You could certainly use them as much like a SIMD if you wanted to, but then you'd likely get better performance out of a GPU.

We'll see when they deliver on their kickstarter project what type of performance people get out of it in reality...

mtgx · on Dec 28, 2012

Nvidia intends to do that with Project Denver/Boulder (2014) with 64 bit chips, and supposedly a new Maxwell-based GPU. I think they will be making 16-core on die, but they'll also help their customers make 512-1024 core racks. They already did it with Tegra 3 with some customer from Barcelona.

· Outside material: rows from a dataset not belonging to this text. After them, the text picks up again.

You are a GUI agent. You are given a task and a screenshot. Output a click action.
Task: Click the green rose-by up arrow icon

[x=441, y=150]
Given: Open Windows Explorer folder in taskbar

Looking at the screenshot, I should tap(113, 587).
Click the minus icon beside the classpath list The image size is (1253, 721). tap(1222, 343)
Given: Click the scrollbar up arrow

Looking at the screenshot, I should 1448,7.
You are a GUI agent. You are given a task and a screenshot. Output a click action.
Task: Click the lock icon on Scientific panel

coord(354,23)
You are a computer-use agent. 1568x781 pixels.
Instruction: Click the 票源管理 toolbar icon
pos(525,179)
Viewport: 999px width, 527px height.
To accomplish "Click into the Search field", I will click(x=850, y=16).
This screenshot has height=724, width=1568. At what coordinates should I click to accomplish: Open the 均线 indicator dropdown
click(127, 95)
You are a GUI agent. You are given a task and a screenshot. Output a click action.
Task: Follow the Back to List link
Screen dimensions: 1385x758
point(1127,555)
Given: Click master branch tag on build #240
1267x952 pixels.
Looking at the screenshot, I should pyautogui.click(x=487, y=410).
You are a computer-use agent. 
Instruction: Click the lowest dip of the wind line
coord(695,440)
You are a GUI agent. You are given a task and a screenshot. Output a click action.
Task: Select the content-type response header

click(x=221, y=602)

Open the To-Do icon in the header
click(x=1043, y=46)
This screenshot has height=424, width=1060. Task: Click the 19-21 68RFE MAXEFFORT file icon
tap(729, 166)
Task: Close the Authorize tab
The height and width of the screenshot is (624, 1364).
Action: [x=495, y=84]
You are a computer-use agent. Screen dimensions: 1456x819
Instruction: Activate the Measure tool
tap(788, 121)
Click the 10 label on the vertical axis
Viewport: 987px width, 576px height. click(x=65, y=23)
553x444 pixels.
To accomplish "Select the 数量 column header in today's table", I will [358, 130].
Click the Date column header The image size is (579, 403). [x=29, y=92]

Applied Micro also intends to introduce a 128 core SoC in 2014:

http://www.apm.com/products/x-gene

mirashii · on Dec 28, 2012

Actually, video encoding for most codecs is a task which doesn't lend itself to parallelism due to temporal encoding. Because each frame depends on the last one, you really don't gain much from going to multiple cores (at least yet).

halter73 · on Dec 28, 2012

But couldn't you just have each core start at a different key frame?

miahi · on Dec 28, 2012

To start encoding at different times with each core you would need a really fast (read: expensive) storage (every core will need a steady stream to compress, if you have 64 cores you need a storage that can handle 64 parallel requests really fast or a lot of RAM to cache everything) and the chips have to handle really heavy I/O. The current many-core ARMs only have a small amount of dedicated RAM for each core.

Also, keyframes are not known from the start in many encodings. A keyframe is inserted when the difference between a frame and the next one is big; this can only be detected when encoding, or with a multi-pass encoding.

rorrr · on Dec 28, 2012

Even cheap modern SSDs can handle 400-500 MB/sec reads. You can consume 500 MB chunks of video into RAM and eliminate I/O bottleneck completely.

Video encoding is CPU-bound, not I/O bound.

aemerson · on Dec 29, 2012

It would be nice, but maintaining a coherent cache is a huge challenge at 100+ cores.